Während ich noch eine Weile wie angewurzelt stehen bleib, übermannte mich eine Flut von Gefühlen: Verzweiflung, Wut, Enttäuschung, vor allem Angst. Ich zitterte. Tränen liefen mir über die Wangen. Vielleicht sollte ich besser ins nächste Hotel ziehen? Selbst das kleinste Zimmer in einer Pension wäre mir recht, nur fort aus diesem Haus, in dem ich mich nicht mehr sicher fühlte.

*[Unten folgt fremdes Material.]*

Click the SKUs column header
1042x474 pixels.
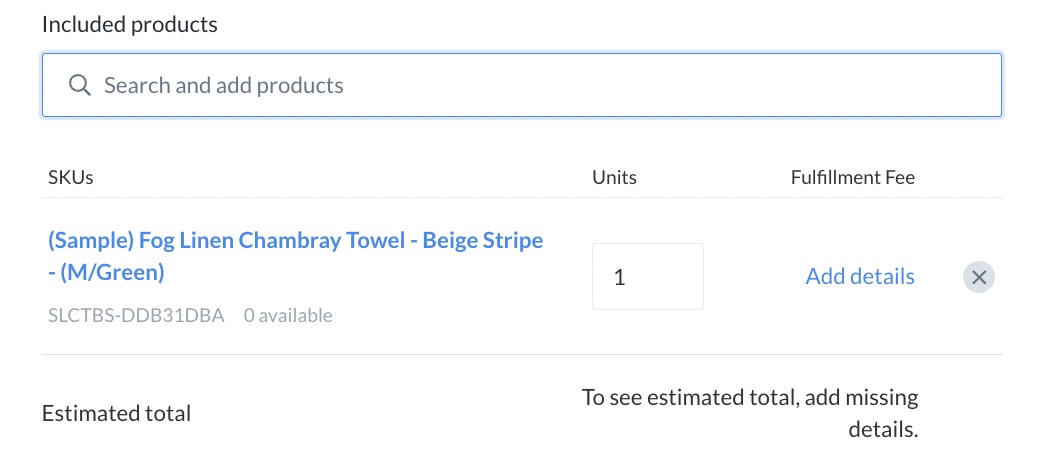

Wie viele Krimis hatte ich schon im Fernsehen gesehen, in denen Männer versuchten, ihre Frauen loszuwerden, vor allem vermögende? Ich wusste doch, wie das lief. Immanuel würde ein Alibi benötigen, so viel stand für mich fest. Von der Abreise bis zu seiner Rückkehr, bei der er mich tot auffinden würde. Wahrscheinlich hatte er sich auf der Fähre zum Festland auffallend benommen, der Kellnerin schöne Augen gemacht, den bestellten Kaffee umgekippt, etwas zerbrochen. Dann die kurze Autofahrt zu unserer Firma in Oldenburg, dazu würde er keinen Zeugen benötigen. Oder würde er so weit gehen, ein Fahrzeug beim Ausparken zu beschädigen? Ja, warum denn nicht, es würde ja genug für ihn herausspringen. Obwohl sein Geschäftsführergehalt auch schon üppig bemessen war. Danach würde seine Geliebte, egal ob sie Simone Hermstetter, Diana Brandes oder noch anders hieß, sicher bestätigen, dass er bis spät in der Nacht ... Nein, in diese Gedanken durfte ich mich nicht verlieren.
Ich musste hier raus.

Inzwischen war es dunkel geworden, und ich weilte immer noch in dem Haus. In einer Minute hielt ich meine Vermutung für völlig absurd, in der nächsten für absolut logisch, und das in regelmäßigem Wechsel. Aber selbst wenn mein Mann wirklich plante, mich umzubringen, wollte ich bleiben. Ich gehörte nicht zu den Menschen, die Flucht als eine Option ansahen, ich wollte der Gefahr einfach ins Auge sehen. Vielleicht musste ich Immanuel auch ein letztes Mal gegenüberstehen, sein Gesicht studieren, ihm schonungslos sagen ... Wenn ich mit ihm redete, wäre er bestimmt nicht dazu fähig, mich zu ermorden. Dazu hatten wir zu viele gute gemeinsame Stunden erlebt, uns so viele Male geliebt.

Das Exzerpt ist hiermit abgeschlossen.